Changing Perspectives on Consumer Psychology (Not Examinable)

Changing Perspectives on Consumer Psychology (Not Examinable)

Rational consumer decision-making is often characterised by phrases such as opportunity cost, willingness to pay and cost-benefit principle, words that you should be sick of (or will be soon) as you gear into hyperventilating-exam-hermit mode. Marketing and psychology papers in the past have posited explanations for consumer behaviour based on rational, conscious and effort-ful information processing, yet just how much of consumer behaviour can really be accounted for within the domain of conscious thinking? More and more research continues to reveal the significance of unconscious dynamics underpinning consumer choices.

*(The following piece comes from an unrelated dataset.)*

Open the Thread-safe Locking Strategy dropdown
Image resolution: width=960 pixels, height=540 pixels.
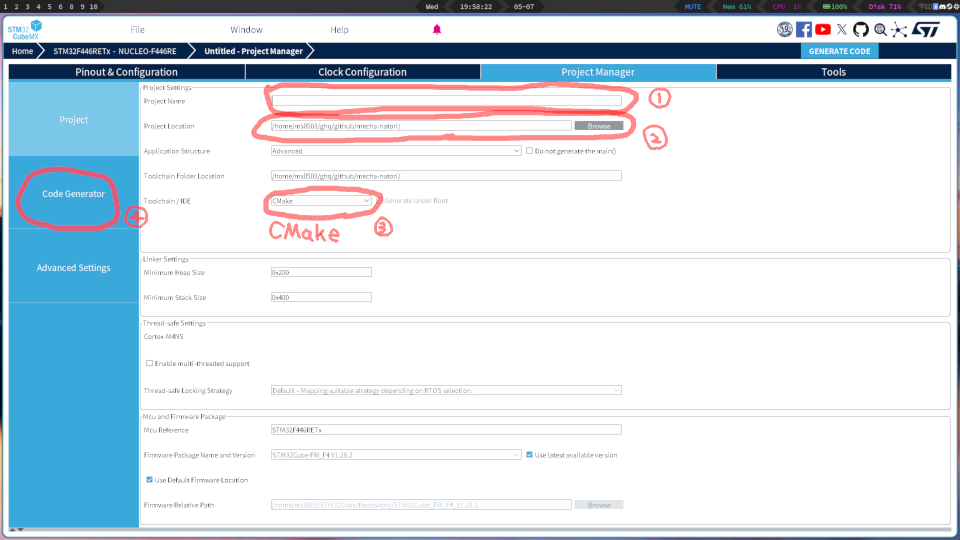446,390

Psychologists often set the benchmark for unconscious decision-making as a decision for which the person fails to describe how they made. But to understand how consumer behaviour can be manipulated at an unconscious level, we first have to introduce a network association model of memory: the mind is represented as a network with each node representing a concept that is linked to others. Potency of links is determined by how frequently the individual has an experience where the two concepts are paired, as well as personal significance attributed to relevant past events. An example is the word ‘dog’ often linked strongly to ‘cat’. A common method to test this link would be to prime someone with images of dogs and then see how quickly they respond to the word ‘cat’.  People should respond to ‘cat’ faster than other unrelated or fictional words since the activation of one node automatically spreads to activate joint nodes. Neurological studies have shown that this takes place effortlessly, automatically and unconsciously, by virtue of being involuntary.

An example of a network association model

This leaves consumers vulnerable to marketing calculated to provoke such automatic processes, and thereby bypassing controlled decision-making. To the extent that this automaticity inhibits autonomy, consumers can be said to be in thrall of advertising bodies. Various field studies and experiments have shown how this automatic activation alters consumer behaviour. One classic stereotype-priming experiment revealed how participants, believing they had finished the experiment, walked slower to the elevator upon exiting the lab, after being primed with stereotypes of elderly people. Applied in a commercial setting, we find that playing slow store music retains customers longer and hence impacts on the total volume of sales. Another variation on this theme has customers buying more French or German wine depending on whether French or German music was playing in the background. Priming stimulus (old people, slow music for example) can therefore automatically activate relevant conceptual nodes which change a person’s behaviour.

The danger is that most people are either unaware of these effects, or if they are, believe that they are redundant against the overestimated stout consumer mind. Since advertising is no longer concerned with overtly presenting product information, and increasingly relies on indirect product exposure or some sort of evaluative conditioning, concerns over how people can arm themselves with cognitive defences against subliminal marketing messages has culminated into a debate on ethics. People fear that they leave themselves vulnerable to product manipulation when they are not aware that information can be biased. This is the rationale behind why the EU in particular has considered prohibiting advertisements during children’s programs – children are particularly susceptible to the influence of biased information because they are unable to discern the motives behind ads, and are still developing a defensive cynicism.

When advertising bodies fail to give consumers a chance to process product information consciously and rationally, it borders on an attempt to manipulate behaviour through preventing autonomic control. Of the many ethical dilemmas, one of them is how much we are responsible for the automaticity of our behaviours, and how much can we blame external bodies for provoking them. Regardless, consumer behaviour will likely remain a complex interplay of several motivations, inevitably encapsulating those that are fleeting and prone to environmental influences and cues.